The line is **functional impairment**. A personality _trait_ is a stable tendency — being introverted, being conscientious, being emotionally reactive. A personality _disorder_ is a trait pattern that produces _significant distress or impairment_ in work, relationships, or self-image, lasting from late adolescence and consistent across contexts. The 16-type model and the Big Five are trait frameworks; the DSM-5 is an impairment framework. Most people who Google personality disorder symptoms are recognizing a trait, not a disorder.
Can a personality disorder go away?
Some can remit substantially. Long-term follow-up of **Borderline Personality Disorder** (**Zanarini et al., 2012**, McLean Study of Adult Development) found that **85 %** of patients no longer met criteria after 10 years of follow-up, and 60 % achieved full recovery. **Antisocial Personality Disorder** also tends to soften after age 40 (the so-called burnout pattern). Others — **OCPD**, **Schizoid**, **Schizotypal** — are more stable across the lifespan. Personality disorder is not a verdict; it is a description of where you are right now.
Is a personality disorder the same as a mental illness?
It is one category within the broader DSM-5 system, but it is treated differently from episodic mental illness like depression or bipolar disorder. **Episodic disorders** come and go; **personality disorders** describe a stable pattern of perceiving and relating. The medical-legal definition of mental illness usually covers both. Insurance, schools, and courts may treat them very differently — another reason to seek a real clinical assessment rather than self-diagnose from a quiz.
Why do online tests give me three different results?
Two reasons. First, most consumer personality-disorder quizzes have **high sensitivity and low specificity** — they catch every trait pattern that vaguely resembles a disorder, including normal variation and neurodivergence. Second, the questions weight different criteria differently. The clinical instruments used by psychiatrists (**SCID-5-PD**, **MMPI-3**, **PID-5**) take 90 minutes to several hours and are interpreted by a trained clinician. A 12-item online quiz cannot reproduce that and should never be treated as a result.

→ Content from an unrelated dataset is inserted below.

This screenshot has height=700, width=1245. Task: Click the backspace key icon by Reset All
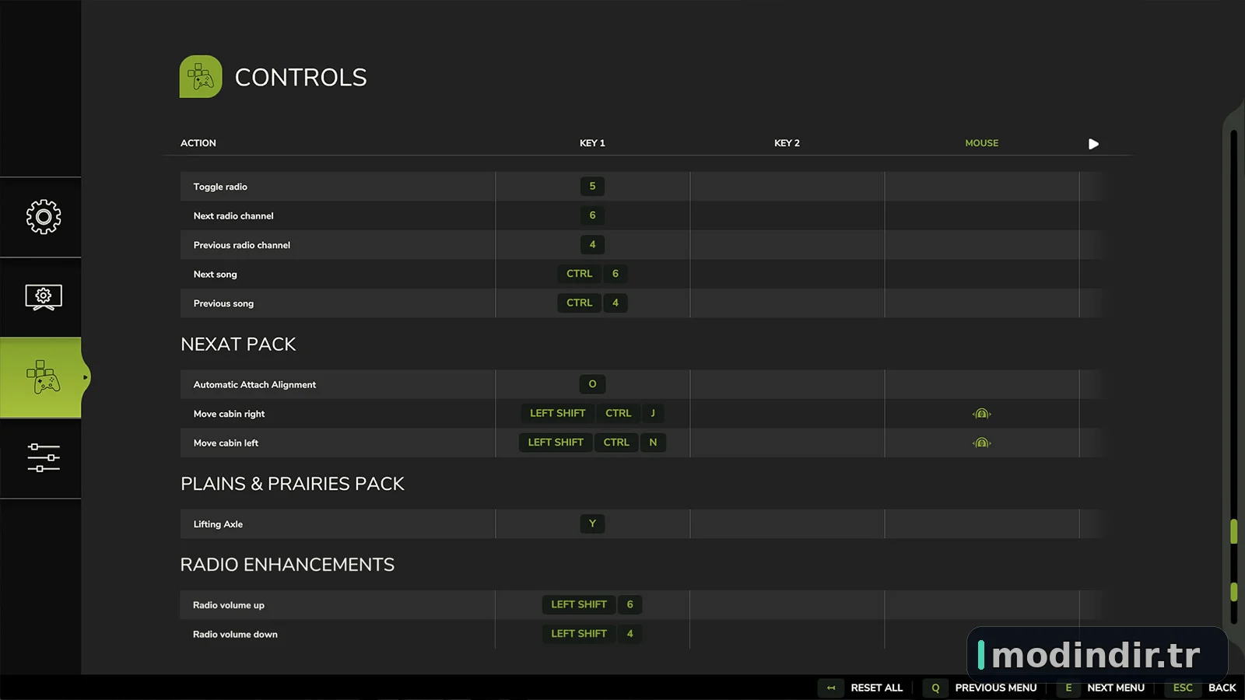831,688
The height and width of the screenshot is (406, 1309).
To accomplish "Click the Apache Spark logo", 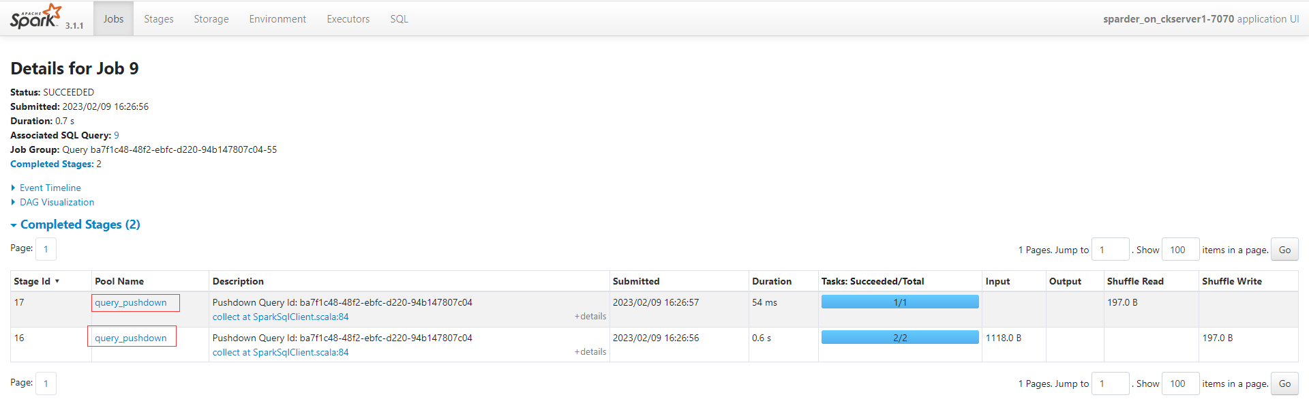I will coord(36,17).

Can I be diagnosed with a personality disorder at 18?
Technically yes — the DSM-5 allows personality disorder diagnoses from age **18**, provided the pattern has been present for at least one year. In practice, most clinicians are conservative about diagnosing before the mid-20s because adolescence and early adulthood involve normal personality development that can look like pathology. The single exception is **Antisocial Personality Disorder**, which by definition requires conduct disorder symptoms before age 15.
What's the difference between OCPD and OCD?
They share a name and almost nothing else. **Obsessive-Compulsive Disorder (OCD)** is an anxiety-spectrum condition involving intrusive thoughts (obsessions) and compulsive rituals (hand-washing, checking) that the person _knows are irrational_ and finds distressing. **Obsessive-Compulsive Personality Disorder (OCPD)** is a personality pattern of rigid perfectionism, control, and orderliness that the person typically experiences as _ego-syntonic_ — they think their standards are correct and the rest of the world is sloppy. Different mechanism, different treatment, different course.
Where can I get a real personality disorder assessment?
In the US, start with a **licensed clinical psychologist** or **psychiatrist** — your primary-care physician can refer you, or use **psychologytoday.com** to filter for personality-disorder specialization. In Germany, ask your GP for an **Überweisung** to a **psychotherapeutische Sprechstunde**, or contact a **psychiatrische Institutsambulanz** directly. A genuine assessment uses structured instruments (**SCID-5-PD**, **MMPI-3**, **PID-5**), informant report, and observation across multiple sessions — typically 3 to 6 hours total. Insurance usually covers it when a referral is in place.